After some urging from the counselor (I felt like it was urging), I opened my mouth as if it was no big deal.
If you want to hear it, I’ll tell you. That’s been my principle.
“As for this incident… …my brother collapsed in front of me. Something similar happened before.”
“… … .”
Even though I finally gave an answer, the other person forced me to continue speaking in silence.
Certainly, the craftsmanship is not ordinary.
“I told you how I came to join Cologne after immigrating to Germany, right?”
“Yeah. Thanks to Uncle Gunther, I went to a local soccer team and I heard I was scouted there. Is that right?”
“That’s right. But I didn’t get permission to go out there.”
“I’m listening.”
Maybe it’s because it’s a bit of an embarrassing story.

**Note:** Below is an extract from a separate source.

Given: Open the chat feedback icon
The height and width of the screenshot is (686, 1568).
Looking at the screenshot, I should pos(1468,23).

I unconsciously make instinctive movements, like tapping my heels on the innocent sofa and placing the half-empty cookie on one side of the plate.

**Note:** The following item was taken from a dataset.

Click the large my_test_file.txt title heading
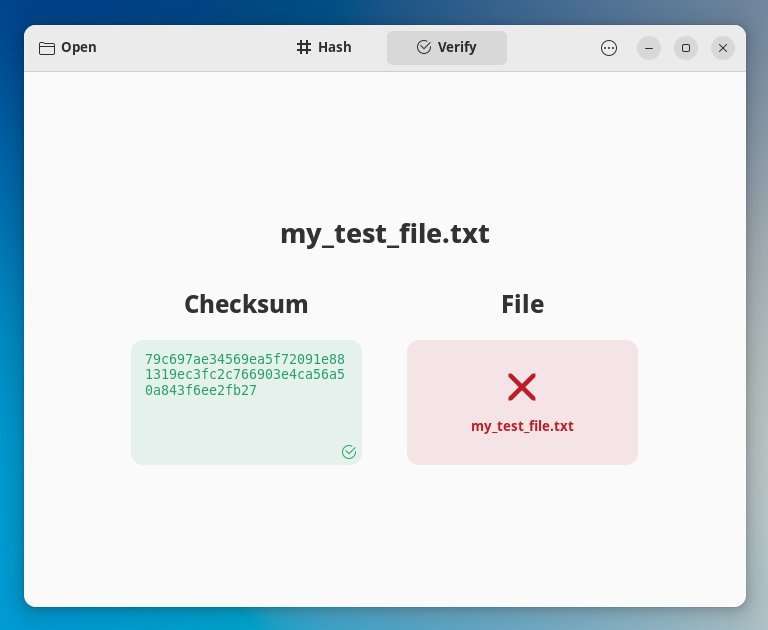This screenshot has width=768, height=630. 384,234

The counselor will probably write all this down on a piece of paper.
So, in times like this, I act shamelessly.
“It’s not a big story. I just left my brother alone and went out to play football, and when I got home… … my brother was having a seizure. I went out to have fun because I was feeling frustrated and wanted to change my mood, but since I didn’t have a tutor, I almost got into trouble.”
“… … .”
“My mom was furious. She said, ‘Why did you want to see your brother die just for kicking the ball?’ She told me not to play soccer ever again. But, well, I went back out soon after. At that time, there was nothing else to do but kick the ball. And it turned out well, right?”
“… … .”
“This time too. The advertising fee will come in in June. Since it’s come to this, I think I’ll tell him to go to Munich and get treatment. Oh, of course I’m not transferring. Munich? That’s ridiculous-”
“What about father?”
Then suddenly, the conversation is interrupted by a quiet question.
“huh?”
“Was your father angry too?”
“… … Oh, well. It was similar to my mom.”
This is really quite good.
Because she kept asking me questions that I couldn’t honestly answer.
Ouch.
‘People must take responsibility for their own actions.’
At that time, my dad would give me life advice while sticking his arm around my butt.
If I had told it as it was, the counselor might have reported it and the police might have been dispatched, so I had no choice but to tell a white lie.
hmm.
But thanks to that, I realized belatedly that maybe the reason I was in a slump was because of my brother’s collapse.
That’s unacceptable.
I thought it would be a good idea to get some advice, as it gave me motivation to definitely play well in the cup finals.
“Is that why you became estranged from your father?”
“Yeah, that’s right.”
The relationship between the rich and the poor… … is all a thing of the past.
There wasn’t really anything of interest.